Nova Scotia

3 Nova Scotia Bacchus biker gang members convicted of intimidation, extortion

Nova Scotia judge also rules the Bacchus Motorcycle Club is a "criminal organization," the first time the Criminal Code designation has been used against an outlaw biker gang in the province.

Judge rules gang a 'criminal organization' under Criminal Code — first time designation used in Nova Scotia

Nova Scotia Supreme Court Justice Peter Rosinski agreed that Bacchus Motorcycle Club is a criminal organization. (Mathieu Bernier/Radio-Canada)

A Nova Scotia judge has declared the Bacchus Motorcycle Club a "criminal organization," the first time the Criminal Code designation has been used against an outlaw biker gang in the province.

The group, which has links to the Hells Angels, is the largest motorcycle gang in the province. The designation now means prosecutors can try to seek stiffer sentences for Bacchus members who commit serious crimes to benefit the club.

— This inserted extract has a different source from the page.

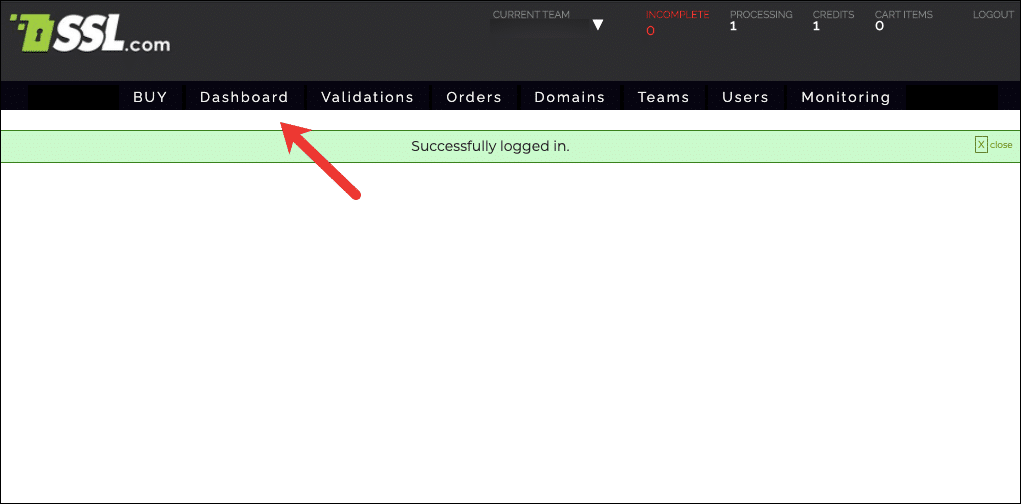
Task: Expand the Current Team dropdown arrow
Action: 598,25
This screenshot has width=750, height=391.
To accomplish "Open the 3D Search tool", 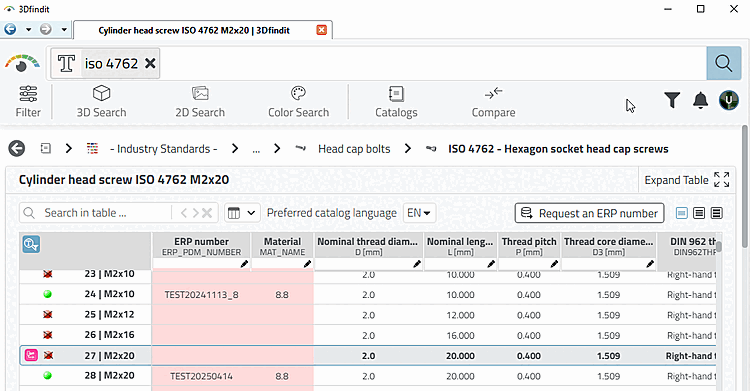I will [101, 101].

The case revolves around the 2012 arrests of three Bacchus members who were accused of threatening, harassing, intimidating and extorting a man who tried to bring a chapter of the Montreal-based Brotherhood Motorcycle Club to Nova Scotia.

In June, Nova Scotia Supreme Court Justice Peter Rosinski convicted Patrick Michael James and David John Pearce, both of Dartmouth, N.S., and Duayne Jamie Howe, of Grand Desert, N.S. 

According to the written decision released last week, Rosinski also declared Bacchus a criminal organization, relying in part on testimony from an Ontario biker gang expert who said at trial that Bacchus encouraged members to commit crimes in order to maintain the club's dominance in Nova Scotia.

The trio were charged in September 2012 after RCMP searched four locations, including the Bacchus clubhouse on Hogan Road in Nine Mile River, N.S. They seized vests displaying the "1%" patch, a designation the openly boasts it is an outlaw biker gang.

Patrick Michael James was sergeant-at-arms for the Halifax/Hants County chapter of the Bacchus Motorcycle Club in 2012. (CBC)

During trial, the court heard that the victim, identified in the court decision only by the initials R.M., and two of his friends were seen on Facebook in the summer of 2012 wearing one-piece Brotherhood patches on the backs of their vests.

James, the court decision said, was furious and told the man he couldn't wear them in their territory.

James ordered R.M. to provide destroyed Brotherhood patches to him the next day and post on Facebook that no Brotherhood chapter was coming to Nova Scotia. R.M. and the Brotherhood complied.

James, Howe and Pearce continued to feel disrespected. On Sept. 14, 2012, they violently confronted R.M. when he showed up at a fundraiser for the Bikers Down Society in Lower Sackville, N.S., riding his motorcycle.

R.M. was threatened with serious bodily harm and told to leave, according to the court decision. He was also ordered never to ride motorcycle or attend motorcycle events again in Nova Scotia.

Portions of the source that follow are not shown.